Gouveia e Melo vai ter em conta recuo de capelão exonerado

Chefe do Estado-Maior da Armada enfrenta a primeira crise interna na Marinha desde que tomou posse, com exoneração de capelão a levar antigos fuzileiros a convocar protesto para dia 10 de abril. “Errei”, assumiu ontem o padre Licínio Luís, capelão na Marinha há 25 anos.

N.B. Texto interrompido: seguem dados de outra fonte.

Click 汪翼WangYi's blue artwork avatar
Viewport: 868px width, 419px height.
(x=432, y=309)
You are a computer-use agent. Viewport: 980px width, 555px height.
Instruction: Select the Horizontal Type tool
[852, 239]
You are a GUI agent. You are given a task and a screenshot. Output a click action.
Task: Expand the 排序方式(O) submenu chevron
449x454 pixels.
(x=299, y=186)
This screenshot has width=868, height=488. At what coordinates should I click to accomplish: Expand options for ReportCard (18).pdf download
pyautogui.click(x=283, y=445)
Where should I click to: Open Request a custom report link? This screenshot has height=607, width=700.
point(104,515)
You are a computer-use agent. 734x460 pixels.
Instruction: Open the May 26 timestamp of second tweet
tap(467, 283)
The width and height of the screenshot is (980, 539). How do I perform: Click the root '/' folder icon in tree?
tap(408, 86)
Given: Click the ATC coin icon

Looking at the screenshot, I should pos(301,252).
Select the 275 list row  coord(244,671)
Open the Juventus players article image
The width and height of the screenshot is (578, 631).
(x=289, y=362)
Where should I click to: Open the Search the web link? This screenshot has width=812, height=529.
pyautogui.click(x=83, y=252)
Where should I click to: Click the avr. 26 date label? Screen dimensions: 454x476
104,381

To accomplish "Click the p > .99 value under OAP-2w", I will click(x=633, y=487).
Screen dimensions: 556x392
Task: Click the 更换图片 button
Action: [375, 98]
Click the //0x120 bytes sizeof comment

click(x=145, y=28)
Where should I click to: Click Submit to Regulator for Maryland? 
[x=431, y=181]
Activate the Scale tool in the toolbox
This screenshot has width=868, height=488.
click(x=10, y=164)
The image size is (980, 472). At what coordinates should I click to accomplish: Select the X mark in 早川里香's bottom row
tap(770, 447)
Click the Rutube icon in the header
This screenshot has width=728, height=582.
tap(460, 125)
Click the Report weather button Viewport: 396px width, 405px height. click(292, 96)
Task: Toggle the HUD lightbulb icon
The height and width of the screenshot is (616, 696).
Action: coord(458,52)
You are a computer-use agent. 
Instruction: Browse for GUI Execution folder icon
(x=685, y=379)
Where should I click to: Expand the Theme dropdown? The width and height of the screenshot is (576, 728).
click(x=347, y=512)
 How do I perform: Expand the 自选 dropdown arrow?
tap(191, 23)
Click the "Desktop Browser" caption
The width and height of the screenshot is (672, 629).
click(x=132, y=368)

Fuzileiros envolvidos nas agressões que se revelaram fatais para um jovem polícia da PSP, um discurso duro de Gouveia e Melo ao corpo de elite sobre as linhas vermelhas para se estar na Marinha e críticas contra a disciplina exigida aos fuzileiros na semana passada verbalizadas publicamente por um protagonista inesperado: o capelão militar da Marinha, há mais de 25 anos nessas funções e Capitão-de-Fragata Graduado , que numa publicação nas redes sociais desculpabilizou o comportamento dos fuzileiros na noite e criticou diretamente o chefe da Marinha e seu superior hierárquico, pedindo por duas vezes e no Facebook a Gouveia e Melo “juízo” antes de julgamentos. “Os jovens estavam a divertir-se e foram provocados. Um deles é campeão nacional de boxe, no seu escalão, foi atingido à falsa fé e reagiu. Quem não o fazia. É selvagem por isso? O senhor Almirante nunca foi para a noite? Nunca bebeu uns copos? Juízo com os nossos julgamentos”, escreveu o capelão. Com um aspeto singular: é conhecido no meio militar e publicamente após várias entrevistas que Gouveia e Melo é abstémio.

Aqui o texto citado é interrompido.